Saved data entries
[Start of Attachment]

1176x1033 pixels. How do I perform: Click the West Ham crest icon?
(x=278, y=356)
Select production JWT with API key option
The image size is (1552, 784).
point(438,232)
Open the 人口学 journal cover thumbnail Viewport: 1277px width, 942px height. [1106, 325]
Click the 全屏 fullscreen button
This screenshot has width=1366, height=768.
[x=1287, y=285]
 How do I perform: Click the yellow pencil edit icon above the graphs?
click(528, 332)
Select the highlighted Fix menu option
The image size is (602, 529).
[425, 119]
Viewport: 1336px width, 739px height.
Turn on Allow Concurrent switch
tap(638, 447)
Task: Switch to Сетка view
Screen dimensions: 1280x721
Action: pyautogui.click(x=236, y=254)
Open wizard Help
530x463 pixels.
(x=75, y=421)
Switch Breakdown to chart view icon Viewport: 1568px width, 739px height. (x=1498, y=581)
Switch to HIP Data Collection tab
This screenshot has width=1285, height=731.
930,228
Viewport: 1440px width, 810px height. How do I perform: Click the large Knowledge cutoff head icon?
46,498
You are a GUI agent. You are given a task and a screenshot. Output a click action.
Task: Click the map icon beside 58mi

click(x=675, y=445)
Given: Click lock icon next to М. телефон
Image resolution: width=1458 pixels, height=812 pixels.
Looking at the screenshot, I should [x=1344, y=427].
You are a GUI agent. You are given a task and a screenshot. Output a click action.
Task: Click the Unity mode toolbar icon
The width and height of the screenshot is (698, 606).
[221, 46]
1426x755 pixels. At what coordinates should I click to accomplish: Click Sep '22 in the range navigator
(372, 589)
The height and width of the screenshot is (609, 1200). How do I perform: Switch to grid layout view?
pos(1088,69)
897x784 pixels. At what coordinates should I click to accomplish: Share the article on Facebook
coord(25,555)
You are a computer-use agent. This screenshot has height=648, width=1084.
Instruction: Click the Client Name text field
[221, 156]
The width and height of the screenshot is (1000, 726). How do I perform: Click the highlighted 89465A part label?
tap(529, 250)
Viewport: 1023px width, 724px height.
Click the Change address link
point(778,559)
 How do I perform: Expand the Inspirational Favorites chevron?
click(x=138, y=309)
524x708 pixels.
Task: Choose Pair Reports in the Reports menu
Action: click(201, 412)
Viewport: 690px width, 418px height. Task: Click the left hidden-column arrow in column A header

[End of Attachment]

» ABOUT THIS TASK
Each record above has to be repeated word for word.

» ANSWER TO THIS EXERCISE
1176x1033 pixels. How do I perform: Click the West Ham crest icon?
(x=278, y=356)
Select production JWT with API key option
The image size is (1552, 784).
point(438,232)
Open the 人口学 journal cover thumbnail Viewport: 1277px width, 942px height. [1106, 325]
Click the 全屏 fullscreen button
This screenshot has width=1366, height=768.
[x=1287, y=285]
 How do I perform: Click the yellow pencil edit icon above the graphs?
click(528, 332)
Select the highlighted Fix menu option
The image size is (602, 529).
[425, 119]
Viewport: 1336px width, 739px height.
Turn on Allow Concurrent switch
tap(638, 447)
Task: Switch to Сетка view
Screen dimensions: 1280x721
Action: pyautogui.click(x=236, y=254)
Open wizard Help
530x463 pixels.
(x=75, y=421)
Switch Breakdown to chart view icon Viewport: 1568px width, 739px height. (x=1498, y=581)
Switch to HIP Data Collection tab
This screenshot has width=1285, height=731.
930,228
Viewport: 1440px width, 810px height. How do I perform: Click the large Knowledge cutoff head icon?
46,498
You are a GUI agent. You are given a task and a screenshot. Output a click action.
Task: Click the map icon beside 58mi

click(x=675, y=445)
Given: Click lock icon next to М. телефон
Image resolution: width=1458 pixels, height=812 pixels.
Looking at the screenshot, I should [x=1344, y=427].
You are a GUI agent. You are given a task and a screenshot. Output a click action.
Task: Click the Unity mode toolbar icon
The width and height of the screenshot is (698, 606).
[221, 46]
1426x755 pixels. At what coordinates should I click to accomplish: Click Sep '22 in the range navigator
(372, 589)
The height and width of the screenshot is (609, 1200). How do I perform: Switch to grid layout view?
pos(1088,69)
897x784 pixels. At what coordinates should I click to accomplish: Share the article on Facebook
coord(25,555)
You are a computer-use agent. This screenshot has height=648, width=1084.
Instruction: Click the Client Name text field
[221, 156]
The width and height of the screenshot is (1000, 726). How do I perform: Click the highlighted 89465A part label?
tap(529, 250)
Viewport: 1023px width, 724px height.
Click the Change address link
point(778,559)
 How do I perform: Expand the Inspirational Favorites chevron?
click(x=138, y=309)
524x708 pixels.
Task: Choose Pair Reports in the Reports menu
Action: click(201, 412)
Viewport: 690px width, 418px height. Task: Click the left hidden-column arrow in column A header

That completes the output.